In an effort to “help even more Californians keep the American Dream of homeownership alive,” Governor Schwarzenegger signed SB 1137 into law on July 8, 2008. Taking full effect on September 6, 2008, the new laws have implications for lenders and borrowers alike.
Understanding the Intentions
At first read, the legislation seems straightforward and reasonably defined. However, when applying real-world scenarios, the ambiguities begin to appear. The aim of SB 1137 is to avoid residential, non-judicial foreclosures whenever possible, by requiring additional communications between the borrower and lender.
What Loans are Affected by the New Foreclosure Law?
The answer is not as clear as one might hope, but the text of the legislation identifies loans made between January 1, 2003, and December 31, 2007 that are “secured by residential real property and are for owner-occupied residences.” Loan agreements signed and dated during these periods meet this initial requirement. Whether these loans are “secured by residential property and…are for owner-occupied residences” is the more difficult determination. Many legal professionals agree that this section is not limited to “1-4 residential properties.” More likely this covers any loan secured by property on which the borrower principally resides.
What are the New Notification Requirements for Affected Loans in Default?
The new notice provisions affect both Notice of Default (“NOD”) and Notice of Sale (“NOS”) requirements. The new laws require lenders to contact borrowers at least 30 days prior to filing a NOD. If contact cannot be made, lenders must file a declaration with their NOS stating that “due diligence,” as defined by the statute, has been followed. Some very limited exceptions exist.
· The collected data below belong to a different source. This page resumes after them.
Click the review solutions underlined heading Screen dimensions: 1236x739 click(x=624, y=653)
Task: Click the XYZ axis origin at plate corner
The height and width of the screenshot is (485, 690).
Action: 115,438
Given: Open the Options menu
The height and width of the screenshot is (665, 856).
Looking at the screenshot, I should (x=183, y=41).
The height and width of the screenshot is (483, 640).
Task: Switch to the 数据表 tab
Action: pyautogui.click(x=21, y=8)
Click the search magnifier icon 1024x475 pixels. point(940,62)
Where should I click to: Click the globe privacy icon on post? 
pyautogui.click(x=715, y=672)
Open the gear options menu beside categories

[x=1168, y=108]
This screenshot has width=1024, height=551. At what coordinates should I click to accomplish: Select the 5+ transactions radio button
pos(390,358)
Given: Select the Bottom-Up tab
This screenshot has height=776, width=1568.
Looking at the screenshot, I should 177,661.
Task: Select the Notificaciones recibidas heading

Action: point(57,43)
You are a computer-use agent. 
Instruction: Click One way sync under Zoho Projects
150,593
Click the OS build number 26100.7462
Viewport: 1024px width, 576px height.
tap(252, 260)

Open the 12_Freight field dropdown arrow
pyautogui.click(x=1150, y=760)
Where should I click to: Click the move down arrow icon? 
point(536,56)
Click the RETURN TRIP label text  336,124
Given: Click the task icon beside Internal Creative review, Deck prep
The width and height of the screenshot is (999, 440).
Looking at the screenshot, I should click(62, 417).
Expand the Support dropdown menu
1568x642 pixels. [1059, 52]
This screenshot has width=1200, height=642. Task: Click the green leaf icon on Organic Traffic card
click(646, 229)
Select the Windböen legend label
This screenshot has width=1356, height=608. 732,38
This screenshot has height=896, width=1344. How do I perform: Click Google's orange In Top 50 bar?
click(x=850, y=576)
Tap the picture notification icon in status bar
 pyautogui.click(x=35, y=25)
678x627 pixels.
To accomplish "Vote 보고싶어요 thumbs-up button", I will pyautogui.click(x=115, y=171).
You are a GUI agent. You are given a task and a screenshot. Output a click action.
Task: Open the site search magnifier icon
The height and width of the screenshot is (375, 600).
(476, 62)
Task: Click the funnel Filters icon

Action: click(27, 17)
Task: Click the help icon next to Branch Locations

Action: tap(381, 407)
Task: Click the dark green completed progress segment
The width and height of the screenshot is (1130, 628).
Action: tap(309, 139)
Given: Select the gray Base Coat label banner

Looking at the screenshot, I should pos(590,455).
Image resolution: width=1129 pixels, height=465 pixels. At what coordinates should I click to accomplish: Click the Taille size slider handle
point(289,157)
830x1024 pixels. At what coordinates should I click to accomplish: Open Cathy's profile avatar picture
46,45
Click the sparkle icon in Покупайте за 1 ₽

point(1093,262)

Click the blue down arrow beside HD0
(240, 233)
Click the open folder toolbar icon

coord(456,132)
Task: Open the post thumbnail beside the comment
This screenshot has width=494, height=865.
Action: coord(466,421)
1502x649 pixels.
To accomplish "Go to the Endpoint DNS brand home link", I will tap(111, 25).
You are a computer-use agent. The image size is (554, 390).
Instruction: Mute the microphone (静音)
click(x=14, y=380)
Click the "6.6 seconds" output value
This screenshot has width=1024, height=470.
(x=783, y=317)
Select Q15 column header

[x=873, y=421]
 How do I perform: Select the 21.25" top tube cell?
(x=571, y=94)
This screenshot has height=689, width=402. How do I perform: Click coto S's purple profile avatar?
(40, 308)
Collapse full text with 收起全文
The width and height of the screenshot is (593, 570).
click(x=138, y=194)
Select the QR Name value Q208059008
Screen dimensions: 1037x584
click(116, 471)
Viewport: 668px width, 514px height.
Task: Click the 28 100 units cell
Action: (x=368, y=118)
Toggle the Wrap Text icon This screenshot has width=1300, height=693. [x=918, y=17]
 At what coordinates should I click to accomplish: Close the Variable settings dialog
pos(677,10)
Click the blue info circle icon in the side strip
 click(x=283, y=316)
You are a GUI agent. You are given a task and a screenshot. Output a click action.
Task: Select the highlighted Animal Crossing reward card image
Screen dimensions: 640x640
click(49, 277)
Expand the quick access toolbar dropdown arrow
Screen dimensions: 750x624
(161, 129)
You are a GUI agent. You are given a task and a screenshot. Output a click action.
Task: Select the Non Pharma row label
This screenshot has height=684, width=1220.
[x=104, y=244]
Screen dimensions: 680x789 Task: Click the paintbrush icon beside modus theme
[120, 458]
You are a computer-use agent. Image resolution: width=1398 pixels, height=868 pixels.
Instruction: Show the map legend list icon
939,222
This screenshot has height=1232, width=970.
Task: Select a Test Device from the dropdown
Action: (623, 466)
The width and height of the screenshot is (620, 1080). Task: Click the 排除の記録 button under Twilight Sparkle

The new NOS provisions require increased compliance for any loan secured by residential property, where the mailing address of the borrower is different from the mailing address of the property. Presumably, the legislature included these provisions for the protection of tenants who might not otherwise get notice. Lenders are required to provide statutory language to tenants including posting and mailing notices in English, Spanish, Chinese, Tagalog, Vietnamese, and Korean. There are statutory fines for anyone tearing down the notices.
In addition to notice requirements, the new laws also have post-foreclosure implications for lenders. Any REO’s (properties retained by the lender after an unsuccessful foreclosure sale) that are not properly maintained may expose lenders to fines of up to $1000 per day by local government entities. While this is just a brief introduction to the new compliance regulations, it is easy to see that lenders need to make immediate changes to their current foreclosure practices. Policies and procedures need to be implemented to ensure that lenders are following the proper time line and notice requirements. Although the laws may be more complex and ambiguous than they first appears, compliance is mandatory, but manageable.